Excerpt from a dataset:
— start —
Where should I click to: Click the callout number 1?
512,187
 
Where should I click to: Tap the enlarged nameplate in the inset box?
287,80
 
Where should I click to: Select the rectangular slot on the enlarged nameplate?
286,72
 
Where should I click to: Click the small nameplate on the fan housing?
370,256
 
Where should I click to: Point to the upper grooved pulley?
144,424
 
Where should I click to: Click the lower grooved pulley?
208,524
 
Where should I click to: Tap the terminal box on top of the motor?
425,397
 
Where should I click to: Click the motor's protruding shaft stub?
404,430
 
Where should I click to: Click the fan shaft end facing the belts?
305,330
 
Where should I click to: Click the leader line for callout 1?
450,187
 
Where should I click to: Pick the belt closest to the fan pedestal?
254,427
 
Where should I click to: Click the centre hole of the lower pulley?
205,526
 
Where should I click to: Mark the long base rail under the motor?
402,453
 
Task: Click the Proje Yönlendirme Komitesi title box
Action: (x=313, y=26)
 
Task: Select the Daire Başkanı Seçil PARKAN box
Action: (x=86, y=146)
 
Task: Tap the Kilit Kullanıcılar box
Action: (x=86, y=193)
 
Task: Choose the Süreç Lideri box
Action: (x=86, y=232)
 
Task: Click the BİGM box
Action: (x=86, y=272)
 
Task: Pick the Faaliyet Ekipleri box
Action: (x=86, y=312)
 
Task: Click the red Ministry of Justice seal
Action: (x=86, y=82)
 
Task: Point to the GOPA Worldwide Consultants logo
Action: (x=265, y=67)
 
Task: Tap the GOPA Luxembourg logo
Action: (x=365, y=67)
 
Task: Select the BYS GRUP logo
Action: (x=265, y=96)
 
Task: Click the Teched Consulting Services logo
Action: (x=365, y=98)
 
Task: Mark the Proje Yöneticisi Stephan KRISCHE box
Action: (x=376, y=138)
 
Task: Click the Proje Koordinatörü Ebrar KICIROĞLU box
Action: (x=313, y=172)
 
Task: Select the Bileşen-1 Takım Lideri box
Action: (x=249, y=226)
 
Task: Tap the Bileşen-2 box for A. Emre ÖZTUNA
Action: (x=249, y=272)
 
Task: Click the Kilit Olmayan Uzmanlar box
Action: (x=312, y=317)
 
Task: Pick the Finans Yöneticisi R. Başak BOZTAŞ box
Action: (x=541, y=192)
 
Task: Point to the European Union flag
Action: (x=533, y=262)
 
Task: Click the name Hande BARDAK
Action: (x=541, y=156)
— end —
— start —
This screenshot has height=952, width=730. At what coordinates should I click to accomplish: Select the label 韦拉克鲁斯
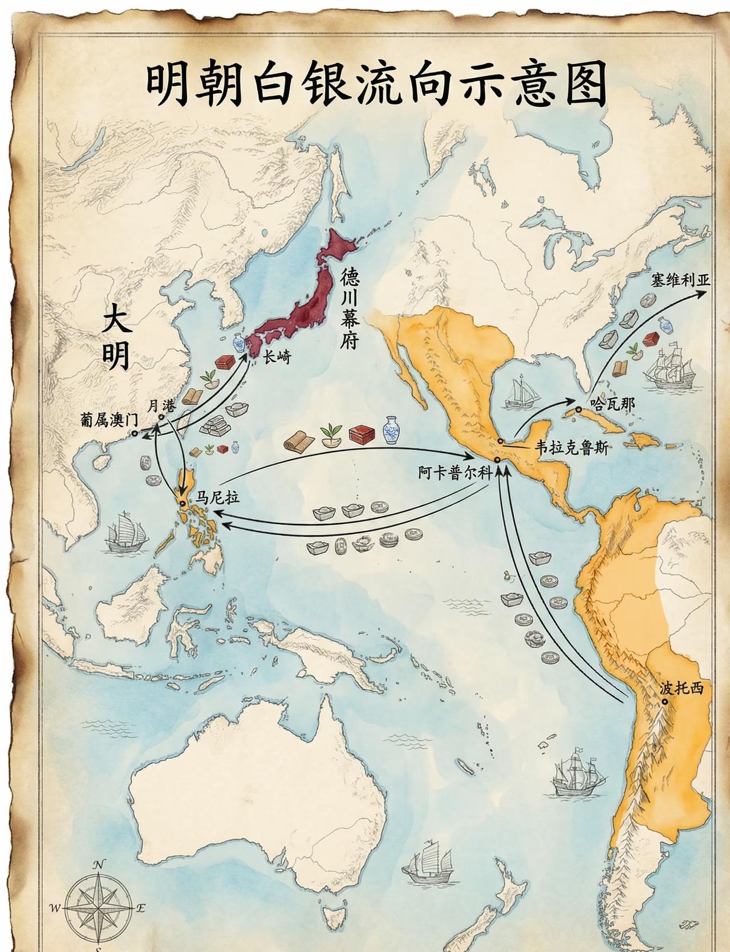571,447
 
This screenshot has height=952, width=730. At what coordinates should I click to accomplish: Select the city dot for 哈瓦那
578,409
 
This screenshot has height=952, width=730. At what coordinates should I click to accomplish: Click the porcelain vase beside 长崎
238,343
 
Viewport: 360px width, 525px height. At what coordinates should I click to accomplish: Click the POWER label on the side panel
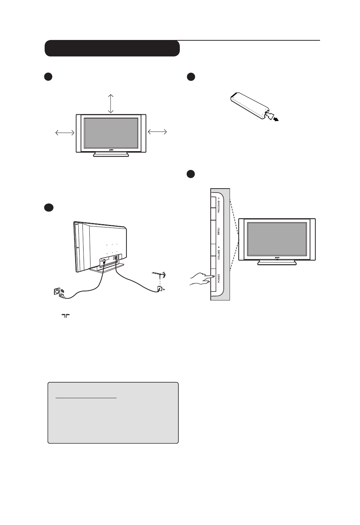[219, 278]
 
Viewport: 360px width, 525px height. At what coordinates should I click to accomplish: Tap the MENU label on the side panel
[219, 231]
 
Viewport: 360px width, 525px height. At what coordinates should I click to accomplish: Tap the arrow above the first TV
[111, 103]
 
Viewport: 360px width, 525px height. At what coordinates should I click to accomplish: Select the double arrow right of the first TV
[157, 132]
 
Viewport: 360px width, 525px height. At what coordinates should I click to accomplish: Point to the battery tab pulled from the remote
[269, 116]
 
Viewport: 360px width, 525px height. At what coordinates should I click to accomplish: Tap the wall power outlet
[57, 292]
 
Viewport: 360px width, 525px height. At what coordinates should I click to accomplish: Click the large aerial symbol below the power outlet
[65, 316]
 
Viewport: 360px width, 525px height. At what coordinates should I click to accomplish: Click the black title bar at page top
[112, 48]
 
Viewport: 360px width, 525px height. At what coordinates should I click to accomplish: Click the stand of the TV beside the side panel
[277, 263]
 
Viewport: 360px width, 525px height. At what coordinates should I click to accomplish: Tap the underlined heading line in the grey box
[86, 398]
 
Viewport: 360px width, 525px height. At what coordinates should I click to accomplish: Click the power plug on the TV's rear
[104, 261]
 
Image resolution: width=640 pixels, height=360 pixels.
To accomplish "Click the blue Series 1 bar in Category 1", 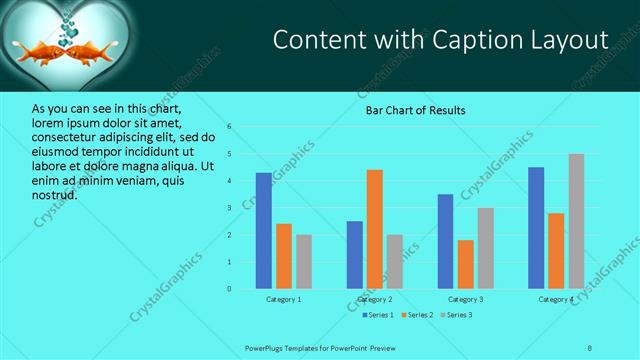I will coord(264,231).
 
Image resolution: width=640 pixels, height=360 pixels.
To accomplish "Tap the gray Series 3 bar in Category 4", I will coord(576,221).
— end —
— start —
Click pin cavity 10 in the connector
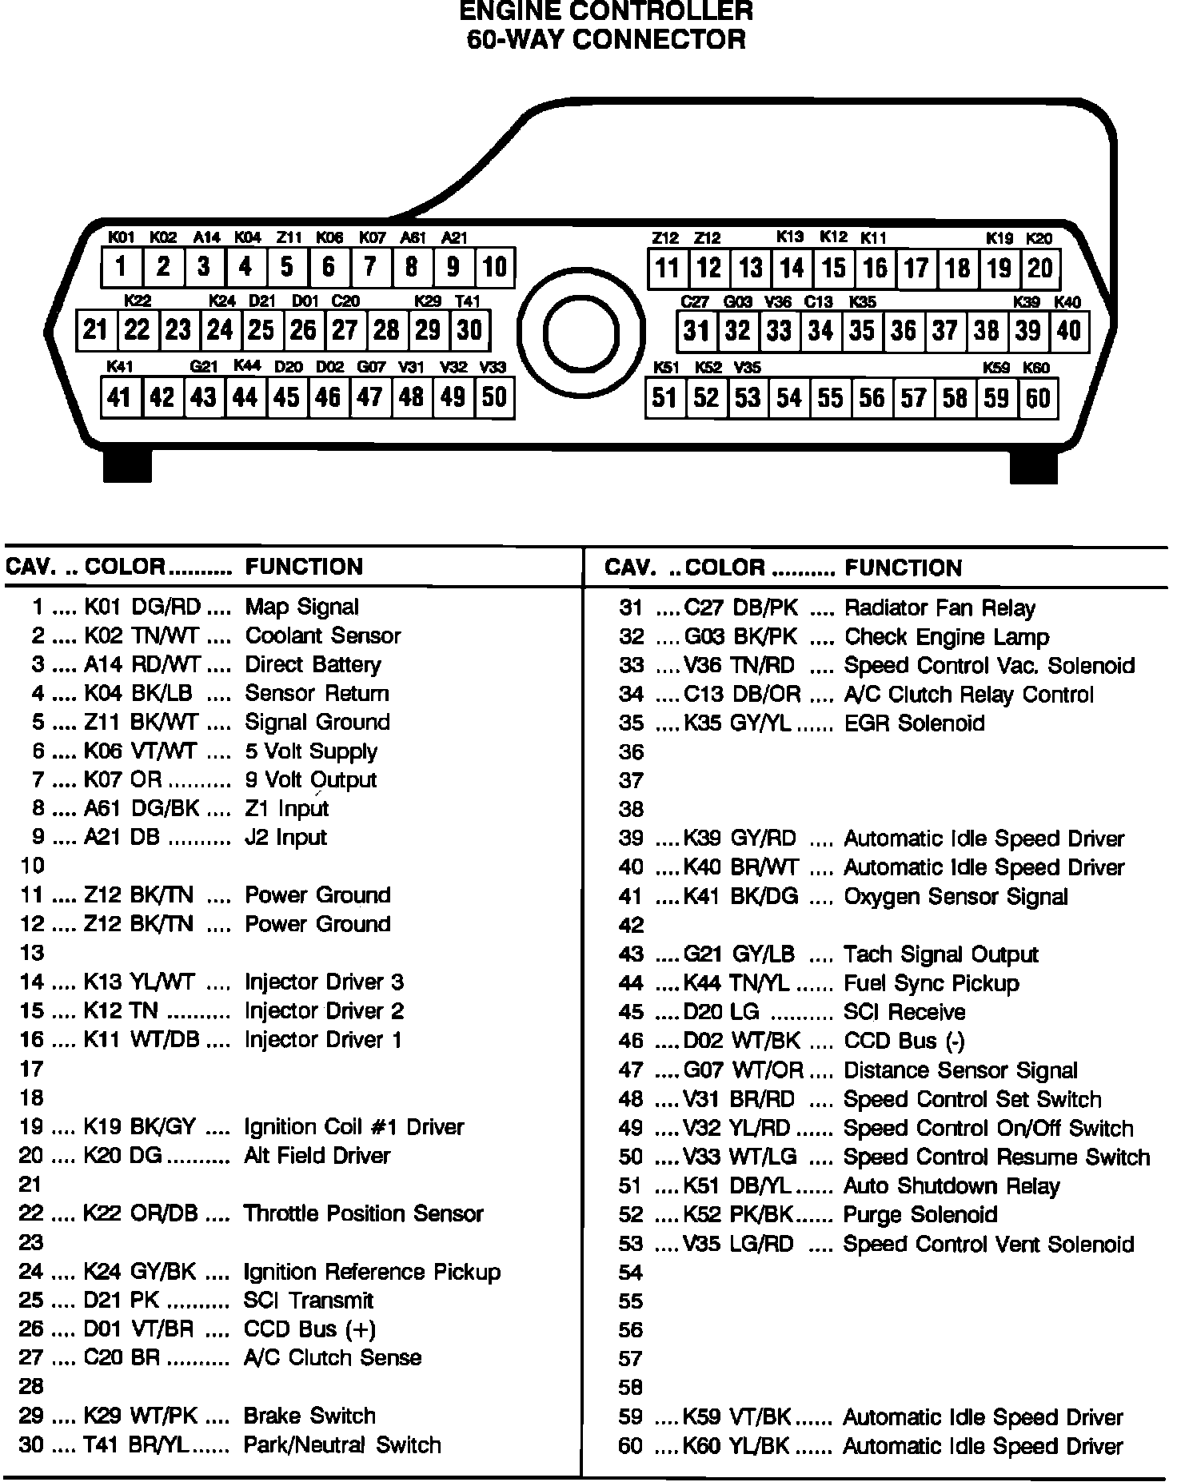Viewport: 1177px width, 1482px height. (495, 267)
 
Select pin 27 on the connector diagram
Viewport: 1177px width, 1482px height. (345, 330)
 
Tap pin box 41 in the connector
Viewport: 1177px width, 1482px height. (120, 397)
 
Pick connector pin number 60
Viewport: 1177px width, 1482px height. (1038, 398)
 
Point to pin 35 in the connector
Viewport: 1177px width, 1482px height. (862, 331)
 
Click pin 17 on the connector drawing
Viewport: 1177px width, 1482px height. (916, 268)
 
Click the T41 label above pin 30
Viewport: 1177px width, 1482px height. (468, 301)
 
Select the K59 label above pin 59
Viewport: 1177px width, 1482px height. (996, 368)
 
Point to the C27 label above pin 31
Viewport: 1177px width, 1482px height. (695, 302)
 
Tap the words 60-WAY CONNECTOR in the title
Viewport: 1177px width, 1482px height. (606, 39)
— end —
• **Direction**: Could you repeat the lines above, from the line with "Tap pin box 41 in the connector" to the line with "Viewport: 1177px width, 1482px height. (606, 39)", including both?

• **Written answer**:
Tap pin box 41 in the connector
Viewport: 1177px width, 1482px height. (120, 397)
 
Pick connector pin number 60
Viewport: 1177px width, 1482px height. (1038, 398)
 
Point to pin 35 in the connector
Viewport: 1177px width, 1482px height. (862, 331)
 
Click pin 17 on the connector drawing
Viewport: 1177px width, 1482px height. (916, 268)
 
Click the T41 label above pin 30
Viewport: 1177px width, 1482px height. (468, 301)
 
Select the K59 label above pin 59
Viewport: 1177px width, 1482px height. (996, 368)
 
Point to the C27 label above pin 31
Viewport: 1177px width, 1482px height. (695, 302)
 
Tap the words 60-WAY CONNECTOR in the title
Viewport: 1177px width, 1482px height. (606, 39)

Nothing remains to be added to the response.